§ What is required
If a line of the listing below contains the string "price", count it, then give the total by itself.

§ Material supplied
☆ ☆ ☆ ☆
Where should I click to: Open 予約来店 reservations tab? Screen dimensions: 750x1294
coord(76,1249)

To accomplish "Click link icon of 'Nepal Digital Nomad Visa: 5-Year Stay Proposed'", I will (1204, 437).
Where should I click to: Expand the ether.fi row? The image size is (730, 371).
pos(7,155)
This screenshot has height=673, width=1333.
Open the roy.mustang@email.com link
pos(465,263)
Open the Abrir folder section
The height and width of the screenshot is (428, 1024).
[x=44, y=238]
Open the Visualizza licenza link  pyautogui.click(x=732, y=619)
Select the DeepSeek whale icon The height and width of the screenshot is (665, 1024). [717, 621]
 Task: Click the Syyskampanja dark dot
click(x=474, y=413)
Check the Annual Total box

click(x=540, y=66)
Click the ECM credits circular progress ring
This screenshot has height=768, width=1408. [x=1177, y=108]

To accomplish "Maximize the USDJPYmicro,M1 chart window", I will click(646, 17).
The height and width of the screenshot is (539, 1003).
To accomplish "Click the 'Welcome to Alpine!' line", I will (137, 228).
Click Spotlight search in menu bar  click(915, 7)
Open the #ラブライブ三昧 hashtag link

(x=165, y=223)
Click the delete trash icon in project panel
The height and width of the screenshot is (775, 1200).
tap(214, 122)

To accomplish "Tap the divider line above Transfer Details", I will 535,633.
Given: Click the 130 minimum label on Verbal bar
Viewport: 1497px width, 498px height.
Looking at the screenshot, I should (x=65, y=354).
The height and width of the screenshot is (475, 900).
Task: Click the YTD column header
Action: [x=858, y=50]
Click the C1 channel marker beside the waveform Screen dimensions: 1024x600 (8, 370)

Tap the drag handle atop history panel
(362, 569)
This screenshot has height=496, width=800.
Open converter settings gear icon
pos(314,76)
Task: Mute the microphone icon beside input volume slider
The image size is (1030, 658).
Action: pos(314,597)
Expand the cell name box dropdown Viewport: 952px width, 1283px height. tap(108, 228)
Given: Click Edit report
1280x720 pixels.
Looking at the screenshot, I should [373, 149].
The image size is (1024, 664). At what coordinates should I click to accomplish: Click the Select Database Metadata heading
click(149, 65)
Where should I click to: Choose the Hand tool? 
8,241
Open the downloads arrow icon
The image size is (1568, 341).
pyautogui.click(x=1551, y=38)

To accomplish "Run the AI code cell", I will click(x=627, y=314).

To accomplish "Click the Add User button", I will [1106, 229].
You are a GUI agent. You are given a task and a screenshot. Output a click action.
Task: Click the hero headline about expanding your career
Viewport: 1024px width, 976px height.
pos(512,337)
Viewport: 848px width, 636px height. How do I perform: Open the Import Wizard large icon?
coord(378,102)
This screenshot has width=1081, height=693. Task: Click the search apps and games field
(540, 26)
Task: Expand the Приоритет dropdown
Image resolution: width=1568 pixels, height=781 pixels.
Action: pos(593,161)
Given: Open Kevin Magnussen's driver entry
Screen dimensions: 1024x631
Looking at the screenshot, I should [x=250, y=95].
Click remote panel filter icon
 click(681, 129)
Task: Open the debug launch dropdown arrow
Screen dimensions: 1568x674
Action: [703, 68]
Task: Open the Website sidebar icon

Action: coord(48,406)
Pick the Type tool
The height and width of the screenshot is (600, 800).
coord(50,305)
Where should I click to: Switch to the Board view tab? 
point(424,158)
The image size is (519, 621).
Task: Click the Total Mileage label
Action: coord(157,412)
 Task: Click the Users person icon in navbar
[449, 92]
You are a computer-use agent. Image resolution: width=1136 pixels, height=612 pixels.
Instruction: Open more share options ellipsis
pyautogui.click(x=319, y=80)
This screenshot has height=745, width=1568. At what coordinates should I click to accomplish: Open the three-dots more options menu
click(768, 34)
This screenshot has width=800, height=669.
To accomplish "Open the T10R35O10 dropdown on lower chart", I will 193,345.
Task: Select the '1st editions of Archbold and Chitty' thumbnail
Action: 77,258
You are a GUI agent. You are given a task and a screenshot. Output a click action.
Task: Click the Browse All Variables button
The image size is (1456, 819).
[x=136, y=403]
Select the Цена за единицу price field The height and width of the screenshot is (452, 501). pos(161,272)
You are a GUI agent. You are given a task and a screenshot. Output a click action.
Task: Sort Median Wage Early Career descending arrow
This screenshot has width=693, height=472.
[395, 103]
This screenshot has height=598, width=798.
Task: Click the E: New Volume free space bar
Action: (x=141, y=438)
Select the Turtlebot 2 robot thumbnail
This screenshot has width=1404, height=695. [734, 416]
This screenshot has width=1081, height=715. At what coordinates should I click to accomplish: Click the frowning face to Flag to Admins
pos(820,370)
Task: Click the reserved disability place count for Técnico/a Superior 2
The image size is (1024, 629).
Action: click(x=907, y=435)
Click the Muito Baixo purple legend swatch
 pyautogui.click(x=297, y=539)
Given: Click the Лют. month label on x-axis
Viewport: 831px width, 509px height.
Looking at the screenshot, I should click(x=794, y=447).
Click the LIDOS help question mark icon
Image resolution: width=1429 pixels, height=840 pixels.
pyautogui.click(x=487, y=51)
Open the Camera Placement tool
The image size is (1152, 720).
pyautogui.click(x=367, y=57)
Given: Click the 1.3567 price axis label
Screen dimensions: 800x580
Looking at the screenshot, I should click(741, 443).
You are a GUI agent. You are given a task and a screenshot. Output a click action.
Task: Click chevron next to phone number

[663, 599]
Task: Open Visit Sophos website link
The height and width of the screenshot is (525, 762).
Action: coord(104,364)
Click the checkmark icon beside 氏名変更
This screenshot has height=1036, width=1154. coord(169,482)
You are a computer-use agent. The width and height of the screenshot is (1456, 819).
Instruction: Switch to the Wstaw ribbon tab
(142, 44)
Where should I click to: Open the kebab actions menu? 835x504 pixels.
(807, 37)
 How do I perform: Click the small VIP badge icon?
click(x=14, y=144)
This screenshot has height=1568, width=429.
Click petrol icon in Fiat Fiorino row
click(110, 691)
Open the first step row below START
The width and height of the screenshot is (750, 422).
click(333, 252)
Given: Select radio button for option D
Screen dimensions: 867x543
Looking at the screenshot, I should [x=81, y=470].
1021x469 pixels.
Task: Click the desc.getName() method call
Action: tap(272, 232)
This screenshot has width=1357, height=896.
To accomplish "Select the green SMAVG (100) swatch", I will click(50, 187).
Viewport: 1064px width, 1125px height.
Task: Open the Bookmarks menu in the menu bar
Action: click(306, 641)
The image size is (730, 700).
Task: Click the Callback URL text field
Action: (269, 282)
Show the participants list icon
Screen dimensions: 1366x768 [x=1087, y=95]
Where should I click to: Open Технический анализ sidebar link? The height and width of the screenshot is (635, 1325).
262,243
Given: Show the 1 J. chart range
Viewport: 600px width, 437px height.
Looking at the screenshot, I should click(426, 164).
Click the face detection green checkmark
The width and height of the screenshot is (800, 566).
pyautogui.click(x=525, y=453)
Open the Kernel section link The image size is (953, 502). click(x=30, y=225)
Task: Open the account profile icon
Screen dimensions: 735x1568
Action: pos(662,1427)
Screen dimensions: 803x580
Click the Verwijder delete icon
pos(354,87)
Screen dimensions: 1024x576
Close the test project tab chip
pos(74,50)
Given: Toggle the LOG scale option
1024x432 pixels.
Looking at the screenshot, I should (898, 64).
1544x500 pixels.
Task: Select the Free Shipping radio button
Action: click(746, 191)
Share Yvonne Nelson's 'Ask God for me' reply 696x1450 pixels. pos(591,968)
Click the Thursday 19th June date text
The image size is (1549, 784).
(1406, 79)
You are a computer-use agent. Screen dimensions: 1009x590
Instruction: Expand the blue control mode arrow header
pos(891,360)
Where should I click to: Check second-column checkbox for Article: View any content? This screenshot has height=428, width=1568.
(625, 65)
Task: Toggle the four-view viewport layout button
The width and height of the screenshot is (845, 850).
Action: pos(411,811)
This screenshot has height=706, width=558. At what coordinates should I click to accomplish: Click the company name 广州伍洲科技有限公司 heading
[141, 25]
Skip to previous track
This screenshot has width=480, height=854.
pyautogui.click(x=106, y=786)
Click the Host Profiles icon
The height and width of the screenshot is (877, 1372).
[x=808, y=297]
☆ ☆ ☆ ☆
§ Reply to the exercise
2